Critical One Energy’s (CSE: CRTL; US-OTC: MMTLF) first modern drill hole at the Howells Lake project in northwestern Ontario cut visible stibnite from near surface across about 100 metres of core, reviving an antimony prospect idle for about four decades.
Hole HWL-2026-001 reached 201 metres and showed many stibnite-bearing zones within the first 100 metres, starting at 24 metres downhole, the company announced Wednesday. It flagged intervals from 24 to 26.5 metres, 35 to 37 metres and 75 to 78 metres at the East zone of the Howells Lake antimony-gold project, about 120 km west of the Ring of Fire access corridor. Assays are pending from AGAT Laboratories in Thunder Bay.
“No one’s really looked seriously at antimony as a product on its own,” founder, chairman and CEO Duane Parnham told The Northern Miner on Wednesday. “Antimony has always been kind of a by-product of some of these other gold camps.”
Critical One has budgeted $9 million (US$6.5 million) for Howells Lake this year, Parnham said, and expects drilling to continue through the summer as it moves from the East zone to the West zone and then to a western anomaly. The company wants modern technical data first and a current technical report by year-end, before it rushes into a resource estimate.
“That is the right order. The story is stronger now than it was a week ago,” Parnham said. “The proof still sits in the assay lab.”
War metal
New discoveries of antimony matter today given that China tightened export controls in 2024 and then banned metal exports to the United States, helping drive prices sharply higher and exposing North America’s weak supply chain. New Brunswick last month launched a competitive process for the old Lake George antimony mine, another sign governments want fresh domestic supply.
Antimony has several key industrial uses, among which are defence applications such as flame-retardant fabrics, communication equipment, night vision goggles, ammunition hardening and laser sighting.

A location map of the Howells Lake project in northwestern Ontario. Credit: Critical One Energy
The U.S. has no mined production of antimony and therefore relies on foreign suppliers such as China for the critical mineral that its military uses.

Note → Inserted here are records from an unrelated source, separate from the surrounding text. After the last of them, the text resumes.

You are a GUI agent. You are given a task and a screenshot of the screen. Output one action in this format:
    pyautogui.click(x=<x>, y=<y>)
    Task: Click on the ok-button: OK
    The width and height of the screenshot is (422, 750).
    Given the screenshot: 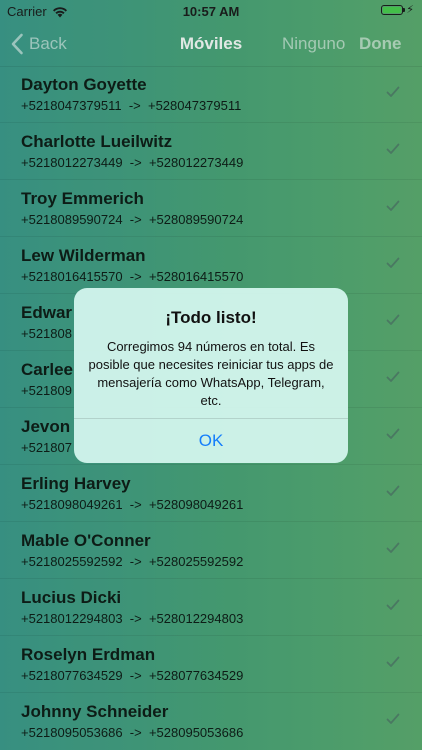 What is the action you would take?
    pyautogui.click(x=211, y=441)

Howells Lake sat in private hands for decades after New Jersey Zinc Exploration Company of Canada drilled the discovery in the late 1970s and then left the project dormant.
Headstart
The Critical One team had more to work with than a typical early-stage play, Chief Geological Officer Matthew Trenkler told The Miner. Historical drilling at the discovery area totalled about 37 holes over 2,000 metres, he said, giving the company enough data to test the old model with modern methods.
“We’re not going in blind to this project,” he said.
The first round totals about 3,000 metres with one drill rig. Trenkler said the program is almost twinning older holes to replicate the historical mineralization, while stepping back to test lower levels and look for extensions. Historical work traced mineralization to about 200 metres below surface, he said, and the company plans to push beyond that.
Yet the first hole answered only the first question. Visible stibnite confirms the system, not the grade, and Critical One’s cited historical estimate of 1.7 million tonnes grading 1.4% antimony with associated gold is non-compliant. The true widths are still unknown and only assays can show whether the first hole carries the sort of grades the old files suggest.

Semi-massive stibnite in quartz-carbonate veins within chlorite-altered feldspar porphyry from 75 to 78 metres downhole. Credit: Critical One Energy
Critical One last August expanded the land package by 67% to about 250 sq. km but the site still faces the old northern challenge of distance. Parnham said any future operation would likely need on-site pre-concentration and trucking to Pickle Lake or a port, a route he called manageable but costlier than a project with ready infrastructure.
Plus gold
Howells Lake is bigger than the small historical footprint now being drilled.
The property runs for about 30 km along strike, Parnham said, and recent Versatile Time-Domain Electromagnetic work, tied to recovered historical data, points to a deeper conductor below the old discovery. It also identified a gap between the East and West zones and another target about 5 km west of the West zone.
While the East zone hosts mainly antimony, the West zone appears to bring more gold into the system, Parnham explained.
“Howells Lake may prove stronger as a gold-antimony deposit than as a pure antimony mine,” he argued, “which could help economics in a market where many juniors are chasing narrow antimony veins.”